Virtual Filesystem

TileDB is designed such that all IO to/from the storage backends is abstracted behind a Virtual Filesystem (VFS) module. This module supports simple operations, such as creating a file/directory, reading/writing to a file, etc. This abstraction enables us to easily plug in more storage backends in the future, effectively making the storage backend opaque to the user.

A nice positive “by-product” of this architecture is that it is possible to expose the basic virtual filesystem functionality via the TileDB APIs. This provides a simplified interface for file IO and directory management (i.e., not related to TileDB objects such as array) on all the storage backends that TileDB supports.

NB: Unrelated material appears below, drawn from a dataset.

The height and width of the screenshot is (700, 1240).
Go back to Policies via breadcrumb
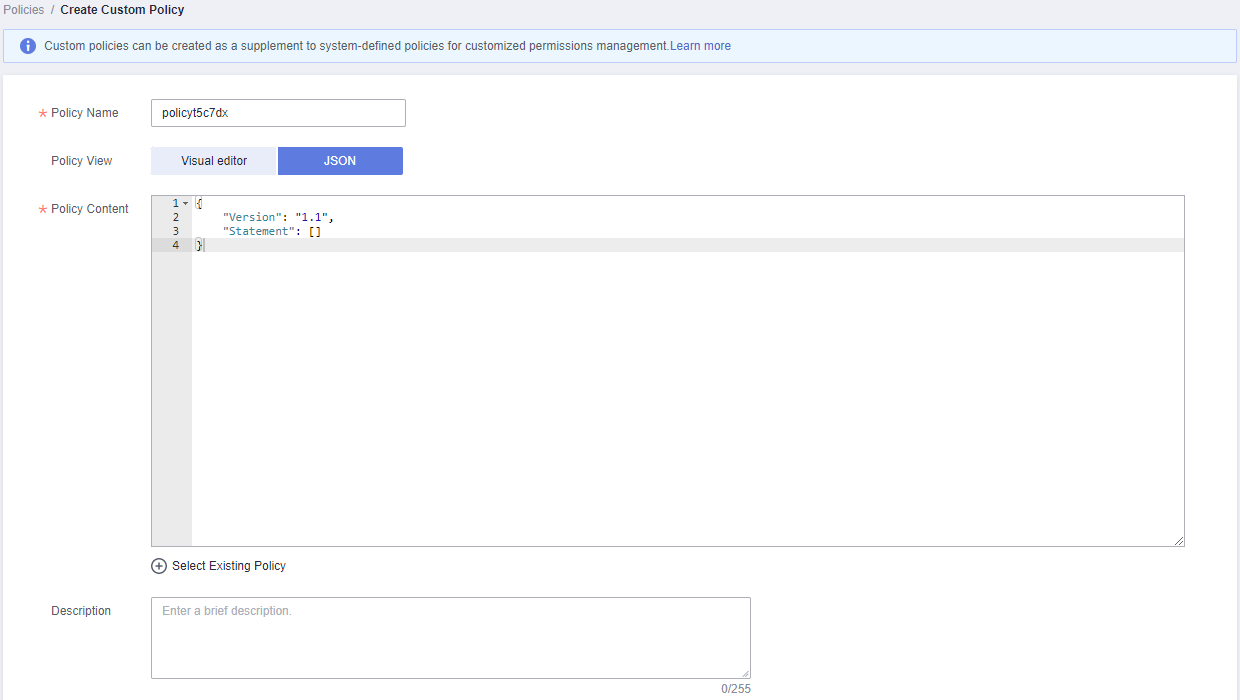(x=24, y=10)
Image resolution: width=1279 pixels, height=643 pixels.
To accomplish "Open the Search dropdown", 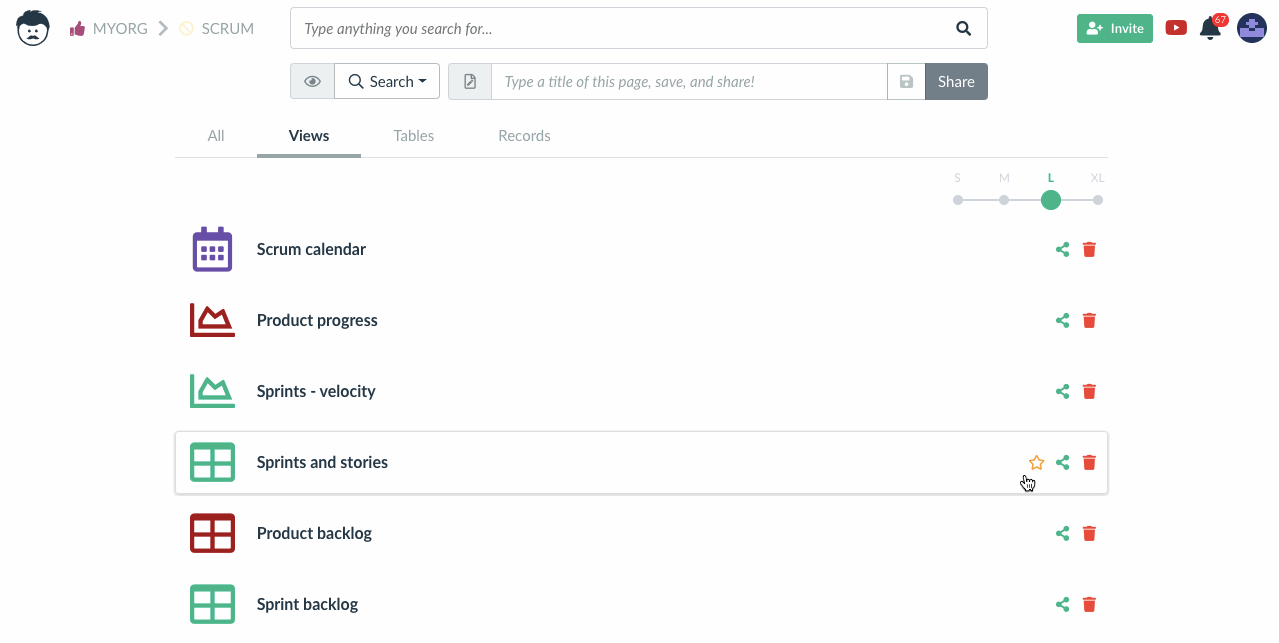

This page covers most of the TileDB VFS functionality.

Writing

// Create TileDB context
tiledb_ctx_t* ctx;
tiledb_ctx_alloc(NULL, &ctx);

// Create TileDB VFS
tiledb_vfs_t* vfs;
tiledb_vfs_alloc(ctx, NULL, &vfs);

// Write binary data
tiledb_vfs_fh_t* fh;
tiledb_vfs_open(ctx, vfs, "tiledb_vfs.bin", TILEDB_VFS_WRITE, &fh);
float f1 = 153.0;
const char* s1 = "abcd";
tiledb_vfs_write(ctx, fh, &f1, sizeof(float));
tiledb_vfs_write(ctx, fh, s1, strlen(s1));
tiledb_vfs_close(ctx, fh);
tiledb_vfs_fh_free(&fh);

// Write binary data again - this will overwrite the previous file
tiledb_vfs_open(ctx, vfs, "tiledb_vfs.bin", TILEDB_VFS_WRITE, &fh);
const char* s2 = "abcdef";
f1 = 153.1;
tiledb_vfs_write(ctx, fh, &f1, sizeof(float));
tiledb_vfs_write(ctx, fh, s2, strlen(s2));
tiledb_vfs_close(ctx, fh);
tiledb_vfs_fh_free(&fh);

// Append binary data to existing file
tiledb_vfs_open(ctx, vfs, "tiledb_vfs.bin", TILEDB_VFS_APPEND, &fh);
const char* s3 = "ghijkl";
tiledb_vfs_write(ctx, fh, s3, strlen(s3));
tiledb_vfs_close(ctx, fh);
tiledb_vfs_fh_free(&fh);

// Clean up
tiledb_vfs_free(&vfs);
tiledb_ctx_free(&ctx);

Reading

// Create TileDB context
tiledb_ctx_t* ctx;
tiledb_ctx_alloc(NULL, &ctx);

// Create TileDB VFS
tiledb_vfs_t* vfs;
tiledb_vfs_alloc(ctx, NULL, &vfs);

// Read binary data
tiledb_vfs_fh_t* fh;
tiledb_vfs_open(ctx, vfs, "tiledb_vfs.bin", TILEDB_VFS_READ, &fh);
float f1;
char s1[13];
s1[12] = '\0';
tiledb_vfs_read(ctx, fh, 0, &f1, sizeof(float));
tiledb_vfs_read(ctx, fh, sizeof(float), s1, 12);
printf("Binary read:\n%.1f\n%s\n", f1, s1);

// Clean up
tiledb_vfs_fh_free(&fh);
tiledb_vfs_free(&vfs);
tiledb_ctx_free(&ctx);

Managing

// Create TileDB context
tiledb_ctx_t* ctx;
tiledb_ctx_alloc(NULL, &ctx);

// Create TileDB VFS
tiledb_vfs_t* vfs;
tiledb_vfs_alloc(ctx, NULL, &vfs);

// Create directory
int is_dir = 0;
tiledb_vfs_is_dir(ctx, vfs, "dir_A", &is_dir);
if (!is_dir) {
  tiledb_vfs_create_dir(ctx, vfs, "dir_A");
  printf("Created 'dir_A'\n");
} else {
  printf("'dir_A' already exists\n");
}

// Creating an (empty) file
int is_file = 0;
tiledb_vfs_is_file(ctx, vfs, "dir_A/file_A", &is_file);
if (!is_file) {
  tiledb_vfs_touch(ctx, vfs, "dir_A/file_A");
  printf("Created empty file 'dir_A/file_A'\n");
} else {
  printf("'dir_A/file_A' already exists\n");
}

// Getting the file size
uint64_t file_size;
tiledb_vfs_file_size(ctx, vfs, "dir_A/file_A", &file_size);

// Moving files (moving directories is similar)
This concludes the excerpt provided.